--- start ---

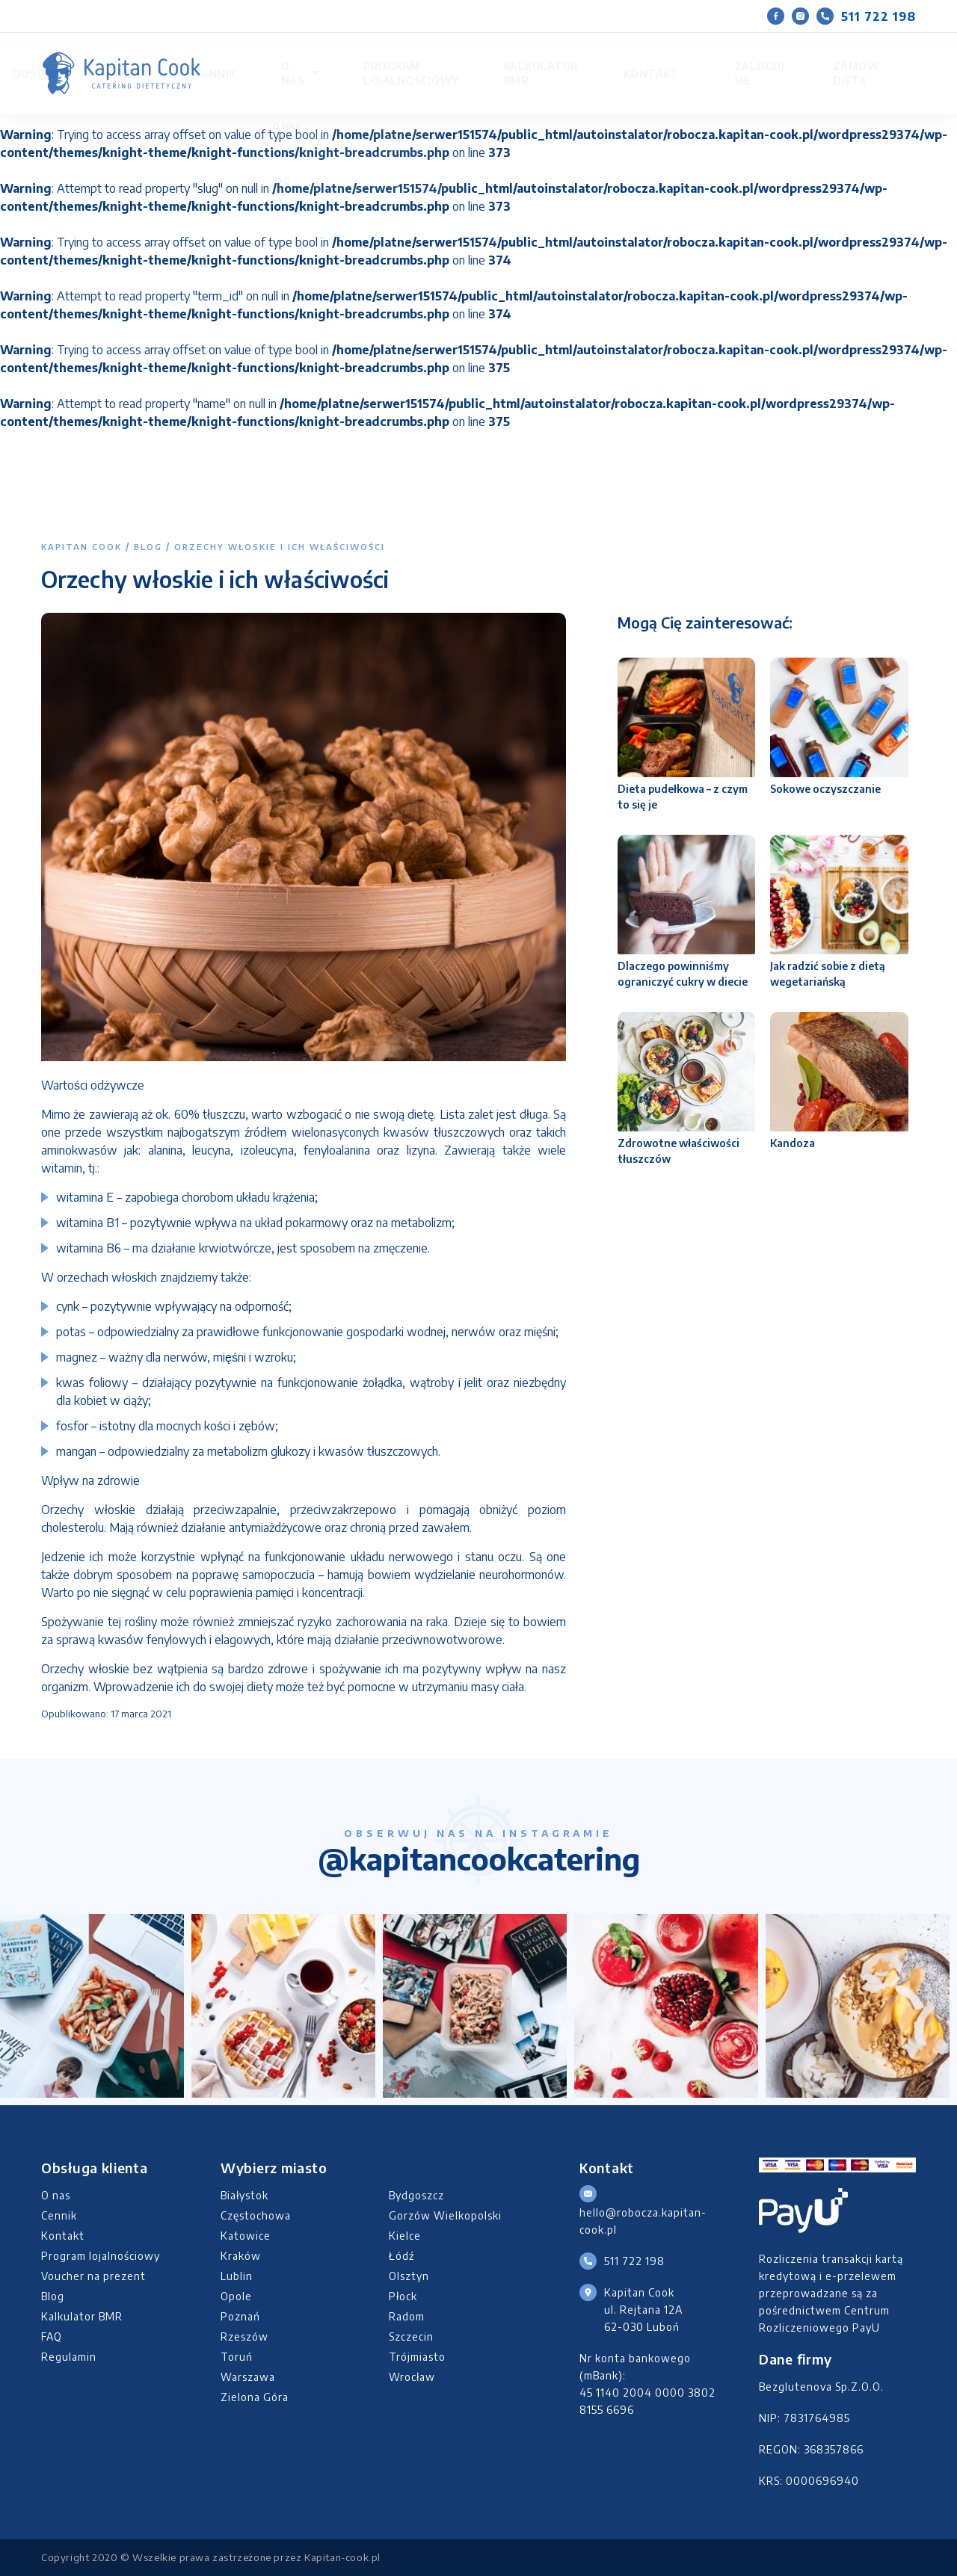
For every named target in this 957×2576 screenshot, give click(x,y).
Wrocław (412, 2376)
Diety (301, 58)
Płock (403, 2296)
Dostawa (248, 58)
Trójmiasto (417, 2356)
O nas (392, 58)
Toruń (237, 2356)
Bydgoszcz (416, 2195)
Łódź (401, 2255)
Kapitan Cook (81, 547)
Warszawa (248, 2376)
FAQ (51, 2336)
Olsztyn (409, 2276)
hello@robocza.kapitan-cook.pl (643, 2221)
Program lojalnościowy (500, 58)
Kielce (405, 2235)
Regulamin (68, 2356)
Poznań (240, 2316)
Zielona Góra (255, 2397)
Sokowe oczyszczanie (825, 788)
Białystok (244, 2195)
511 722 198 (866, 16)
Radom (407, 2316)
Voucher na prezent (93, 2276)
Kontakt (702, 58)
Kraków (241, 2255)
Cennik (346, 58)
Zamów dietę (832, 58)
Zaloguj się (747, 59)
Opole (236, 2296)
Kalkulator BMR (622, 58)
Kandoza (792, 1143)
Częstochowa (256, 2215)
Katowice (246, 2235)
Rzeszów (244, 2336)
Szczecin (411, 2336)
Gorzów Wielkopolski (445, 2215)
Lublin (237, 2276)
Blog (148, 547)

--- end ---

Write out all the rows above again, including each request line, but multiply every coordinate in the answers by 0.65 and round to whole numbers, with halves rounded up. Leave the pictures out.

For every named target in this 957×2576 screenshot, give click(x,y).
Wrocław (268, 1544)
Diety (196, 38)
Płock (262, 1492)
Dostawa (161, 38)
Trójmiasto (271, 1531)
O nas (255, 38)
Toruń (154, 1531)
Bydgoszcz (270, 1427)
Łódź (261, 1466)
Kapitan Cook (53, 356)
Warszawa (161, 1544)
FAQ (33, 1518)
Olsztyn (266, 1479)
hello@robocza.kapitan-cook.pl (418, 1444)
Program lojalnościowy (325, 38)
Kielce (263, 1453)
Regulamin (44, 1531)
Poznań (156, 1505)
Zielona Góra (166, 1558)
Sokowe oczyszczanie (536, 512)
Białystok (159, 1427)
511 722 198 (563, 10)
Radom (265, 1505)
Voucher na prezent (60, 1479)
Kontakt (456, 38)
Kraków (157, 1466)
Cennik (225, 38)
Zamów dietę (541, 38)
Zaloguj się (486, 38)
Opole (153, 1492)
Kalkulator BMR (404, 38)
Kandoza (515, 743)
Częstochowa (166, 1440)
Katowice (160, 1453)
Rzeszów (159, 1518)
Szczecin (267, 1518)
Gorzów Wielkopolski (289, 1440)
Lublin (154, 1479)
Blog (96, 356)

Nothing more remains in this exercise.